Stephan Wilson, associate dean for academic affairs in the College of Health and Human Sciences, received the Jan Trost Award of the National Council on Family Relations (NCFR) International Section for lifetime contributions to cross-cultural and cross-national family study. Wilson received his award in November at the NCFR annual meeting in Pittsburg.
"Receiving this award is very affirming," Wilson said. "I feel so good investing in people and the programmatic ways it comes to fruition in their lives. These individuals can now go forth and touch other people's lives. They may be the instigators of spreading the discipline of family studies in their countries of origin. This will have a significant impact on how the discipline plays out internationally."
His latest research program has focused on adolescent social competence across cultures. The work examines family and other influences on youth connectedness and separateness, as well as required adult social skills, self-esteem and achievement. He has also studied rural and Appalachian families, cross-cultural families and family social capital influences on developmental and status-attainment outcomes. Wilson is the author of many papers and books and has presented his findings to national and international conferences.
"This is a nominated award and many of the people nominating me were my former international students," Wilson said. "The letters that were submitted brought a tear to my eye. These students have truly enriched my life."
In 2000 he was a visiting Fulbright Scholar in Kenya.

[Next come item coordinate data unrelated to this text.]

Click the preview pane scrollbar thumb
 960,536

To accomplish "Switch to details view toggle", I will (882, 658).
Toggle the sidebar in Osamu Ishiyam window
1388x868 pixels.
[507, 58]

Additionally he worked from 1976 until 1978 as a member of the Peace Corps.
"I visited Kenya for the first time in 1976," Wilson said. "While there I met, courted and married my wife. We worked at a bush high school for two years. The Kenyan people will tell you if you are born, married or die in Kenya then you are Kenyan. It is a country that I love dearly."
Over the years Wilson has had the good fortune to maintain connections across many, many years. He has also done scholarly work in relation to Kenya.
"I received an invitation to return to Kenya and work at a new university called Kenyatta University in Nairobi, more than 25 years after my first visit," Wilson said. "Kenyatta had a new department called family consumer sciences that had parallel components to the college I was working at in Kentucky."
While at Kenyatta Wilson seized the opportunity to contribute to an indigenous family scholarship and collected data from the slopes of Mt. Kenya on adolescent social competence.
"Adolescent social competence is understanding what it takes to move from the second decade of life; the teen years, to the third decade of life; adulthood," Wilson said.
Adolescent social competence has three main components which include: achieving at a relatively high rate. This concept includes the skills needed to be a successful adult. The second component is related to having some kind of connection. For example, some cultures are very collectivist and some are more individualistic. The third component has to do with an individual's ability to socially place themselves.
"As individuals make this transition from the second decade to the third decade they are seen as more and more competent by their communities."
Wilson was recognized as a National Fellow at the 2006 NCFR. The National Fellow recognition is given for career achievement and service in the field of family studies, as well as, contributions to NCFR. The National Fellow award is given to less than one percent of the NCFR membership.
"This was an affirming award because it recognizes that I have made an impact on my field in terms of scholarship and service to the organization," Wilson said.
Wilson has served as chair of the National Council on Family Relations international section, its international program match and program planning committees, and as co-chair of the organization's rural families focus group.
He has served on the editorial board and as a guest editor for Marriage and Family Review and the editorial board for Family Relations.
Wilson is also the author of two books titled, "Parent and Child Relations in Cross-Cultural Perspective" and "Families in a Global Context: Cultural and International Perspectives."
Beyond the National Council on Family Relations, Wilson is a member of Phi Kappa Phi, the Society for Research on Adolescence, the International Society for the Study of Personal Relationships, the American Association for Family and Consumer Sciences, the American Association for the Advancement of Science and Omicron Nu.